---- EXERCISE MATERIALS

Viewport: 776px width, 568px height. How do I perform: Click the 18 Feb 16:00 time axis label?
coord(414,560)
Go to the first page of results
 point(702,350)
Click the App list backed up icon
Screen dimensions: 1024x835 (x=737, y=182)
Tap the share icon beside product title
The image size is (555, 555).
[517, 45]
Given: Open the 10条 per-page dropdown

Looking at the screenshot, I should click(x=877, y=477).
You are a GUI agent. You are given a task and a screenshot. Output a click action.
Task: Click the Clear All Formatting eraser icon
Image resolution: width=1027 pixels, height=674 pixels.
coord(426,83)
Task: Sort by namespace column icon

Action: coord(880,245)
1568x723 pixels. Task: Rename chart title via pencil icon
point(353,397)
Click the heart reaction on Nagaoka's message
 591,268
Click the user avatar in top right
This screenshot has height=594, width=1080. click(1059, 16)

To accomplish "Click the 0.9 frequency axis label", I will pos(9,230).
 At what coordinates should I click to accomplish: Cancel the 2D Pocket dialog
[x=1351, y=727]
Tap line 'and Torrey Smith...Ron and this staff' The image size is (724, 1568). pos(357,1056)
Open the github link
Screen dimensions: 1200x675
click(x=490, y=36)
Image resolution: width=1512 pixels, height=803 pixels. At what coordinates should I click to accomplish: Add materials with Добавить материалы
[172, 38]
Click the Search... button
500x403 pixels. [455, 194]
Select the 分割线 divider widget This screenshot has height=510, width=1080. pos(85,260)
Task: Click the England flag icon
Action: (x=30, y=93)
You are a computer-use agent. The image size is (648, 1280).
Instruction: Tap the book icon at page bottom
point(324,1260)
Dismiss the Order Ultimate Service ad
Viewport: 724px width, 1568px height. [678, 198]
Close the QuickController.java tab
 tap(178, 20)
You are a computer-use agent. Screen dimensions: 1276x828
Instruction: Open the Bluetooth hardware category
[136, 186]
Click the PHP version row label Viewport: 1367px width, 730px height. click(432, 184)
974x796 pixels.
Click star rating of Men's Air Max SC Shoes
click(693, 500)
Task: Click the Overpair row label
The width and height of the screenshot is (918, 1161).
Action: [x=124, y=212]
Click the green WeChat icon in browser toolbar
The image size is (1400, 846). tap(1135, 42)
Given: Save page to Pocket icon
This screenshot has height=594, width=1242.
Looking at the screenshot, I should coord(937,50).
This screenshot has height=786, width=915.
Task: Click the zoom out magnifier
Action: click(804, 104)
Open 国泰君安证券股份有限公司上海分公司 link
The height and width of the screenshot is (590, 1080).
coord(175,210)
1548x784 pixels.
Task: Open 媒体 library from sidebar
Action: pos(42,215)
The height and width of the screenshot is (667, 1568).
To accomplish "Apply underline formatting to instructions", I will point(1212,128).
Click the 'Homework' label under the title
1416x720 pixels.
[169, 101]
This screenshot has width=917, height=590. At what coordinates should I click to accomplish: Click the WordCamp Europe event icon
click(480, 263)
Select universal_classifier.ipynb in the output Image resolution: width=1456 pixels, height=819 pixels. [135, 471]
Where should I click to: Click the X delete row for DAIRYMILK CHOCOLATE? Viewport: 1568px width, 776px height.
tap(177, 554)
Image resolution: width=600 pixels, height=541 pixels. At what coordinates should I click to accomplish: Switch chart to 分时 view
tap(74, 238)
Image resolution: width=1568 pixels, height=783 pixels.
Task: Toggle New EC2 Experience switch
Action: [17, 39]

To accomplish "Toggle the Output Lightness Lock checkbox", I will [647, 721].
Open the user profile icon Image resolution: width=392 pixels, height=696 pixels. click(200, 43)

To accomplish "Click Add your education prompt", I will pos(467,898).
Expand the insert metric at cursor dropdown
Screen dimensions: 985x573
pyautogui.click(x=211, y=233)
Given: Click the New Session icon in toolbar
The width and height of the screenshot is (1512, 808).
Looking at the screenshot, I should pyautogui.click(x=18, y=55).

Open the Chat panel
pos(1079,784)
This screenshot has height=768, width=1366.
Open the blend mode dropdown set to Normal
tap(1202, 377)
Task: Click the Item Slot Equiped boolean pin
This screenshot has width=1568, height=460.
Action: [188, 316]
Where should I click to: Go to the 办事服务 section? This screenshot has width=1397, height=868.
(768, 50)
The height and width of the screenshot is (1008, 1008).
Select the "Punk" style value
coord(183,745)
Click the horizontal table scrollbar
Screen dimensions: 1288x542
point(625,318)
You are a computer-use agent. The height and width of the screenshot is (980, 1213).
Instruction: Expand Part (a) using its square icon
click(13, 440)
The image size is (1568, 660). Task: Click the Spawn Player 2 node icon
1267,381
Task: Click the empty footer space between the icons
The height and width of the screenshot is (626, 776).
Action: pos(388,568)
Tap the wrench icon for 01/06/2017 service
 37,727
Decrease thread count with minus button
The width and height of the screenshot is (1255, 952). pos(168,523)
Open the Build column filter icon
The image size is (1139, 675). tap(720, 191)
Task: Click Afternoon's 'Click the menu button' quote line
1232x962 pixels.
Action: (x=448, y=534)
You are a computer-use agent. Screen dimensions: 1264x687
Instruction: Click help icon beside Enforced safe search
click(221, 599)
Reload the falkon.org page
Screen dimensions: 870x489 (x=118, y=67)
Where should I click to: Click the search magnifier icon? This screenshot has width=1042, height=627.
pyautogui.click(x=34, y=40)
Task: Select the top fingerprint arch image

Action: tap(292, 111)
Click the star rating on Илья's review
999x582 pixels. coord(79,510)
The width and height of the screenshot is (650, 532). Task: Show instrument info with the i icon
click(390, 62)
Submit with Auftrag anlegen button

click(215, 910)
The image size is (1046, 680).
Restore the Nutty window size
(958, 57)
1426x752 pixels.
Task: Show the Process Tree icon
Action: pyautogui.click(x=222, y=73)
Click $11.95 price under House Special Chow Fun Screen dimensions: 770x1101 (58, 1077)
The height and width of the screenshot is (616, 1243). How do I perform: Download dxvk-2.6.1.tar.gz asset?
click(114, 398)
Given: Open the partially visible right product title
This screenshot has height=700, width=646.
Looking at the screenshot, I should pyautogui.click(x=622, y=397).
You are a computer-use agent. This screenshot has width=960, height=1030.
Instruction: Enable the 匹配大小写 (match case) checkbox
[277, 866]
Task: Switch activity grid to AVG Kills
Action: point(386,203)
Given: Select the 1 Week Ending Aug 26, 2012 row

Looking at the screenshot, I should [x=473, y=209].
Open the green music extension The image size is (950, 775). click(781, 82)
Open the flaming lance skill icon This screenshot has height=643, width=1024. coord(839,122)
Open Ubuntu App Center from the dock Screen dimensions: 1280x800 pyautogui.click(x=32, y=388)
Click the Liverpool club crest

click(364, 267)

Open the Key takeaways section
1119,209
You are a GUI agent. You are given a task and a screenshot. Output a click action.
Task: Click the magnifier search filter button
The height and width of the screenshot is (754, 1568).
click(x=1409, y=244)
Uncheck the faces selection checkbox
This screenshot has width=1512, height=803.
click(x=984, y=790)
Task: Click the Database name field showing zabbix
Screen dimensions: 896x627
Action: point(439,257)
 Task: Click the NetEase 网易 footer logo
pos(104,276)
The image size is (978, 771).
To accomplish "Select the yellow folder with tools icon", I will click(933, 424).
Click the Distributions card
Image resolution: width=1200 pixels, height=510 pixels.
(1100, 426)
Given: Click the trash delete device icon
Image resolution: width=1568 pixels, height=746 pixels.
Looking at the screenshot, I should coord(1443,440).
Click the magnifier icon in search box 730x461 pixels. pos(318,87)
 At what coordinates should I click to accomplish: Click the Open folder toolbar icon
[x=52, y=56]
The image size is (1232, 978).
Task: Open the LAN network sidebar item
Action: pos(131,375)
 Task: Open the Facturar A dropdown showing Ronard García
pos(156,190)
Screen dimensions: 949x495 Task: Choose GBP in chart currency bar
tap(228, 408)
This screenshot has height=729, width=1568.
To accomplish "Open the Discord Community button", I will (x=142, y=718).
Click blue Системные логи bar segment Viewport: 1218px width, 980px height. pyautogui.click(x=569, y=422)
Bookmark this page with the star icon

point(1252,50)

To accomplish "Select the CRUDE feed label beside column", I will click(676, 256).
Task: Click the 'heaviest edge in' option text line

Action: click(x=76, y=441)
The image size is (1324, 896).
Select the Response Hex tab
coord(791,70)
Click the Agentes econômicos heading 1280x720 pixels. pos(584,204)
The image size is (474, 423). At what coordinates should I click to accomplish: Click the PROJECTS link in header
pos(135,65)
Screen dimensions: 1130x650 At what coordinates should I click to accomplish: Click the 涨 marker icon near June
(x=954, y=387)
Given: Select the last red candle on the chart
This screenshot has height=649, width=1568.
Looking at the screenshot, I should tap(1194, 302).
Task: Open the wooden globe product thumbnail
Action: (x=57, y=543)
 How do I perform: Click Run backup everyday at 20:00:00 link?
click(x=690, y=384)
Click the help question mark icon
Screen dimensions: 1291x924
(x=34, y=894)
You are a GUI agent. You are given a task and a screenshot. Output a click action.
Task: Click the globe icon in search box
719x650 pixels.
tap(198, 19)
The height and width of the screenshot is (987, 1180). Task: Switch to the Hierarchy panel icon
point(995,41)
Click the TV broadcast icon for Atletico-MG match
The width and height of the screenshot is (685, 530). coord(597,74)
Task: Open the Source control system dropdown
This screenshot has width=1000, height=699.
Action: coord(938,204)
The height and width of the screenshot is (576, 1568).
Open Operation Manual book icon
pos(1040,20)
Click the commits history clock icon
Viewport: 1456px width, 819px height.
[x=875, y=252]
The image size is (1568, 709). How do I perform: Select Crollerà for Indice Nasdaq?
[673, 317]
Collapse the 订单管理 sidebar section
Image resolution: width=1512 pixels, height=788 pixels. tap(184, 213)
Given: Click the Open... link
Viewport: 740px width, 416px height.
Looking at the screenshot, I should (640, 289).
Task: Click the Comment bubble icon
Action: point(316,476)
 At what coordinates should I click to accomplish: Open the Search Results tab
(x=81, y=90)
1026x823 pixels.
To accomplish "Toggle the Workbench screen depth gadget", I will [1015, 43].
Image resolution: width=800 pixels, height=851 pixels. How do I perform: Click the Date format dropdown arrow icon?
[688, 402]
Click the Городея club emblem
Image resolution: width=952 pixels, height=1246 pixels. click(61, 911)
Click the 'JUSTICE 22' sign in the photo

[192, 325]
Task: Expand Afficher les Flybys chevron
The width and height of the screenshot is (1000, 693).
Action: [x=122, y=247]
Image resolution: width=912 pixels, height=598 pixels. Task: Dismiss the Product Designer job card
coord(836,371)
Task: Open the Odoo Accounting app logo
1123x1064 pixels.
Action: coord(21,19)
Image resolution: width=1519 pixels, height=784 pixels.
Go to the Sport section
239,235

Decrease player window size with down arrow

--------

JOB => Reproduce word for word the stretch from the start of the records through the line containing "This screenshot has height=594, width=1080.".

TASK RESULT =>
Viewport: 776px width, 568px height. How do I perform: Click the 18 Feb 16:00 time axis label?
coord(414,560)
Go to the first page of results
 point(702,350)
Click the App list backed up icon
Screen dimensions: 1024x835 (x=737, y=182)
Tap the share icon beside product title
The image size is (555, 555).
[517, 45]
Given: Open the 10条 per-page dropdown

Looking at the screenshot, I should click(x=877, y=477).
You are a GUI agent. You are given a task and a screenshot. Output a click action.
Task: Click the Clear All Formatting eraser icon
Image resolution: width=1027 pixels, height=674 pixels.
coord(426,83)
Task: Sort by namespace column icon

Action: coord(880,245)
1568x723 pixels. Task: Rename chart title via pencil icon
point(353,397)
Click the heart reaction on Nagaoka's message
 591,268
Click the user avatar in top right
This screenshot has height=594, width=1080. click(1059, 16)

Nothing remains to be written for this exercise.